Diese Zahl unterstreicht die Notwendigkeit für Publisher, sich anzupassen und neue, effektive Werbemethoden zu testen und anzubieten. Dabei ist klar, dass es keinen universellen Ansatz geben wird; vielmehr bedarf es einer Vielzahl von Strategien, die sich in Konzeption und Anwendung deutlich unterscheiden und sich insbesondere in ihrem Nutzen für Werbetreibende stark differenzieren.
Contextual Advertising, oder kontextbezogene Werbung, verspricht eine Renaissance. Diese Technik, die Werbeinhalte basierend auf dem Kontext der Seite oder den Inhalten ausliefert, die ein Nutzer/eine Nutzerin gerade ansieht, erfordert keine 3rd-Party-Cookies und ist entsprechend datenschutzrechtlich unbedenklich. Allerdings ist aufgrund der fehlenden Personalisierung und der erschwerten Messung schon jetzt sicher, dass kontextbasierte Werbung allein nicht ausreicht, um weiter effektiv Online-Werbung machen zu können.
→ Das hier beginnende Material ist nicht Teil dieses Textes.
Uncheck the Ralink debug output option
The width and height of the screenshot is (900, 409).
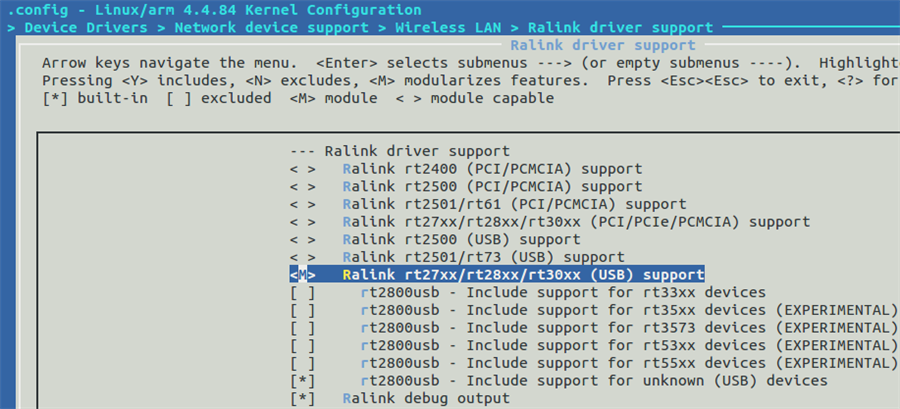coord(302,398)
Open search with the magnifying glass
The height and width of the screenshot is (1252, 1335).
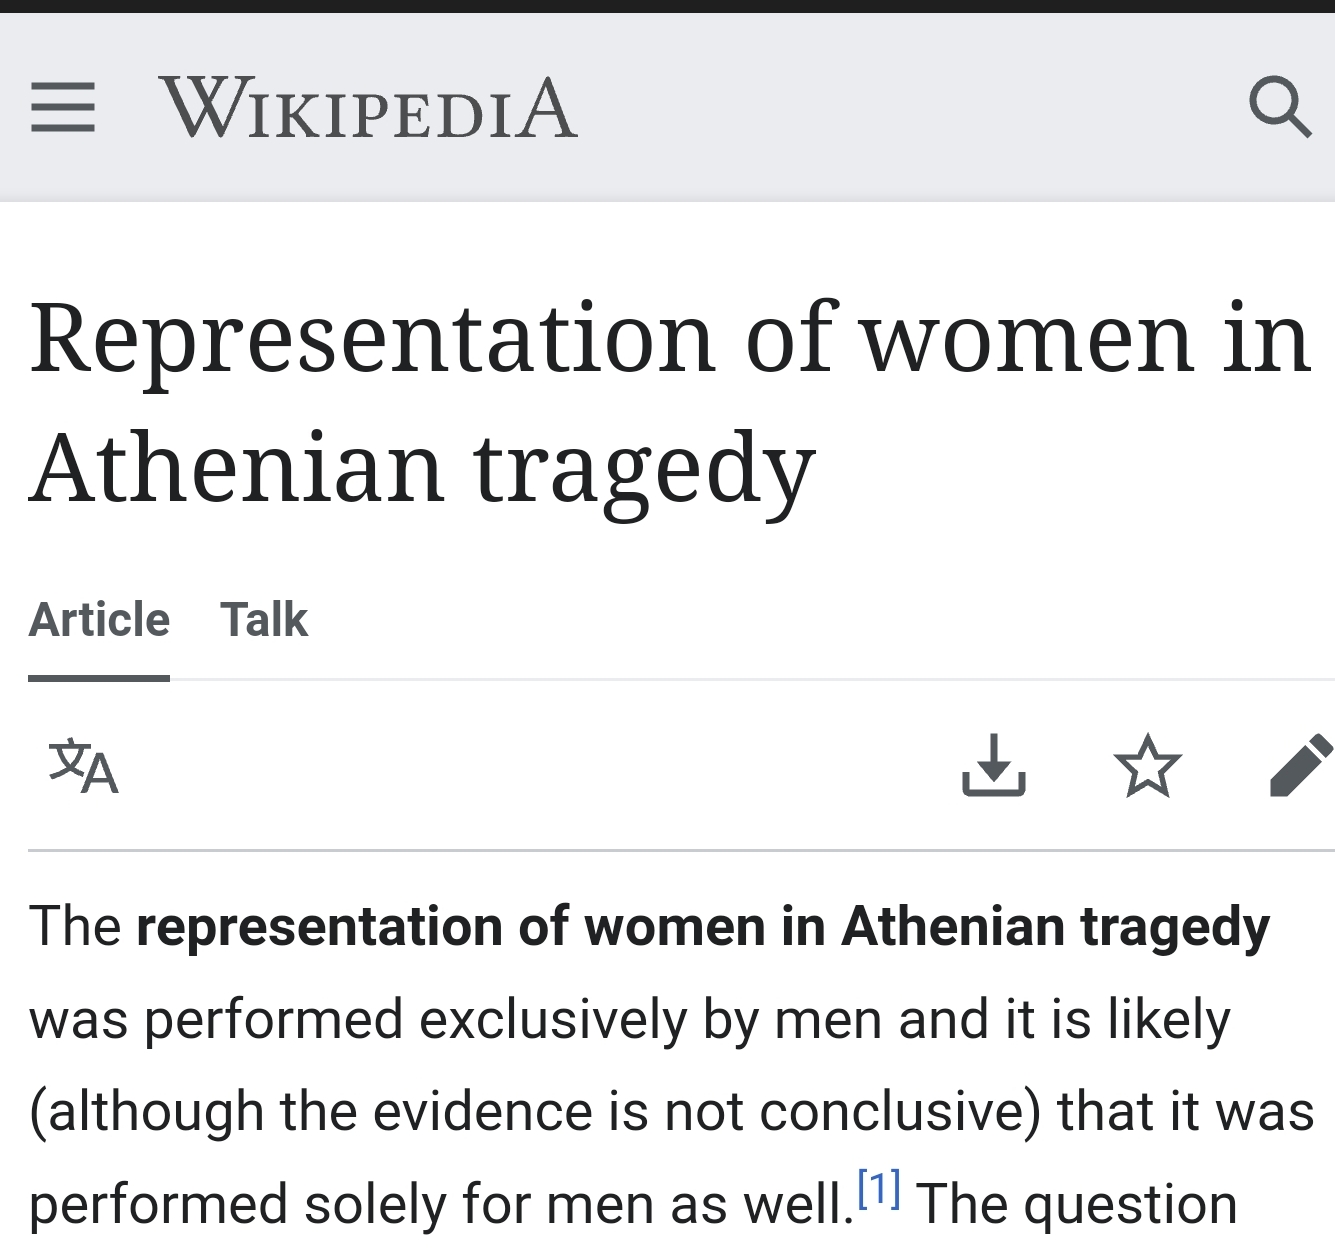[x=1279, y=106]
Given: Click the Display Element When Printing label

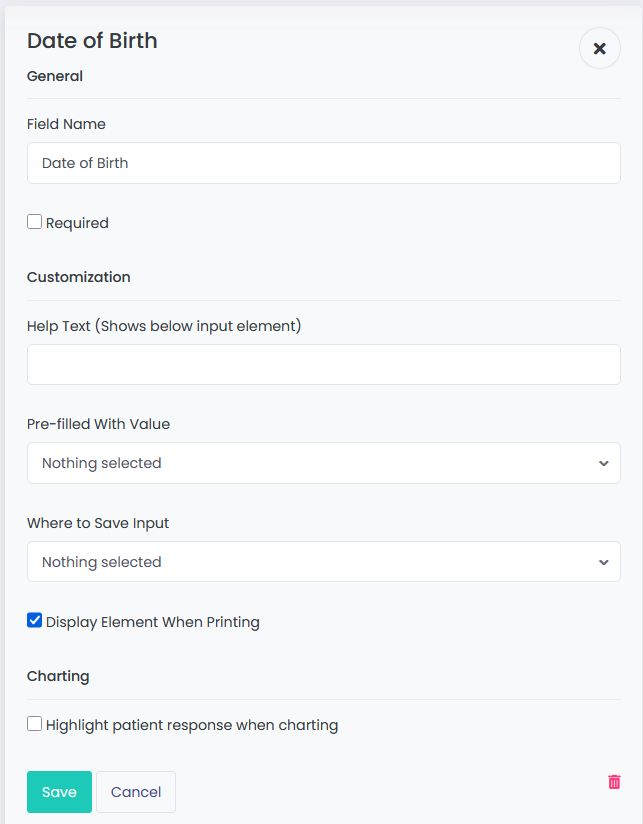Looking at the screenshot, I should click(153, 622).
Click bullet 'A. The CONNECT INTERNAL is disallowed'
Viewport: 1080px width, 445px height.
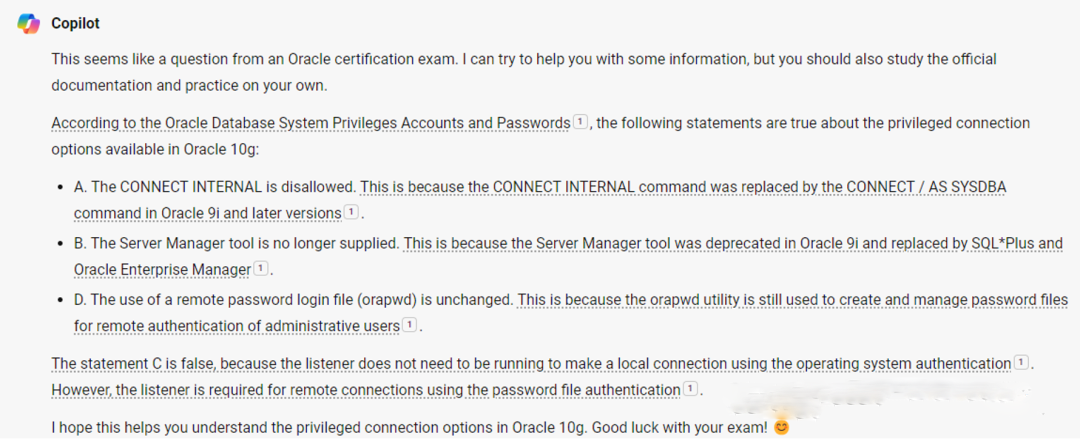pyautogui.click(x=216, y=187)
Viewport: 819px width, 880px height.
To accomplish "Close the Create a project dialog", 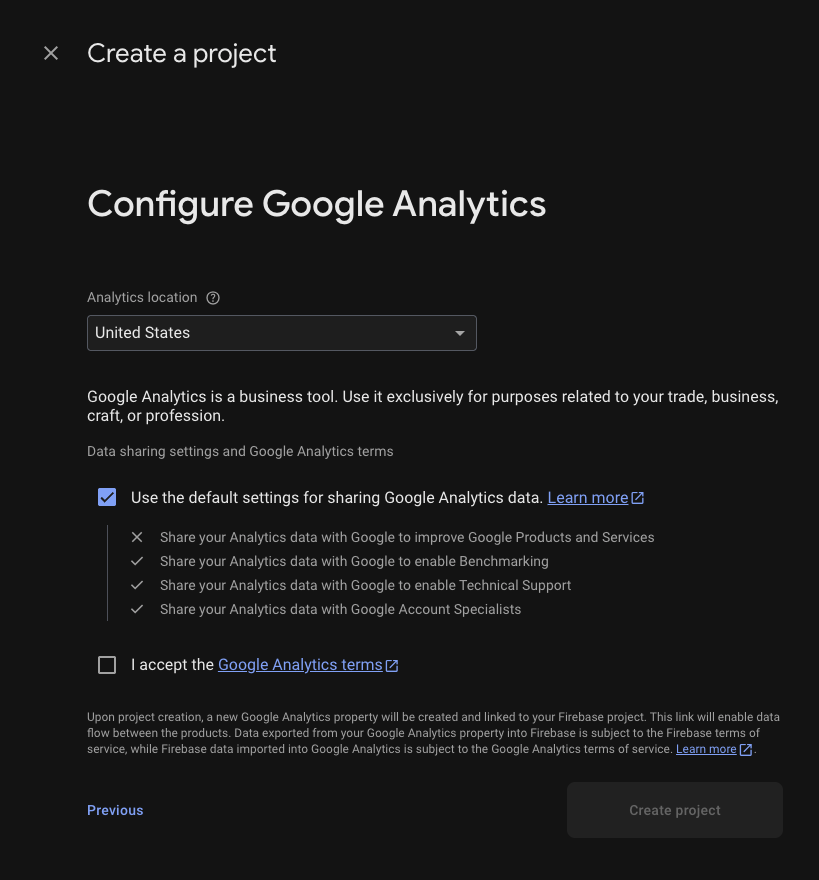I will pyautogui.click(x=51, y=53).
Privacy-enhancing Technologies, wie Googles Privacy Sandbox, bieten einen Rahmen, um Nutzerdaten zu schützen, während gleichzeitig relevante Werbung ermöglicht wird. Diese Technologien befinden sich noch in der Entwicklung, versprechen aber eine Balance zwischen Nutzer-Privatsphäre und zielgerichteter Werbung. Nicht wenige Marktteilnehmer befürchten aber eine weitere Verschiebung der Marktmacht in Richtung Google, denn die Google Privacy Sandbox verlagert signifikant viel Logik der Werbeauslieferung in den Browser des Nutzers /der Nutzerin und damit in eine weitere Technologie, die zu einem grossen Anteil durch den Technologie-Riesen kontrolliert wird.
Die Nutzung von First-Party-Daten, also Daten, die direkt von Unternehmen gesammelt werden, bieten eine direkte Verbindung zum Kunden, ohne auf Drittanbieter angewiesen zu sein. Publisher und Werbekunden holen von ihren Nutzerinnen und Nutzern die entsprechenden Einwilligungen zur datenschutzrechtlich sicheren Personalisierung von Werbung ein und können so sehr gezielt Werbung aussteuern, messen und optimieren. Die Nutzung von First-Party-Daten gilt als vielversprechendster Kandidat für die Optimierung von Online-Werbung in der PostCookie-Welt, bringt aber auch einige Herausforderungen mit sich, zum Beispiel:
Skalierung: Eine Vielzahl von (Technologie-)Anbietern konkurrieren auch in diesem Bereich. Gerade in der Schweiz können aufgrund der geringen Grösse des Marktes und der sprachlichen Fragmentierung nicht beliebig viele Lösungen unabhängig voneinander funktionieren und gleichzeitig eine für Werbekunden ausreichende Grösse mitbringen, so dass diese die Lösung effektiv nutzen können.
Nutzerakzeptanz: Aus Perspektive des EndNutzers/ der End-Nutzerin kann der Eindruck entstehen, dass nur alter Wein in neuen Schläuchen serviert und weiter unverantwortlich mit Nutzerdaten umgegangen wird. Dies wird zum Beispiel auch durch die Vielzahl der standardmässig aktivierten Technologieanbieter in den Cookie-Bannern vieler Publisher vermittelt.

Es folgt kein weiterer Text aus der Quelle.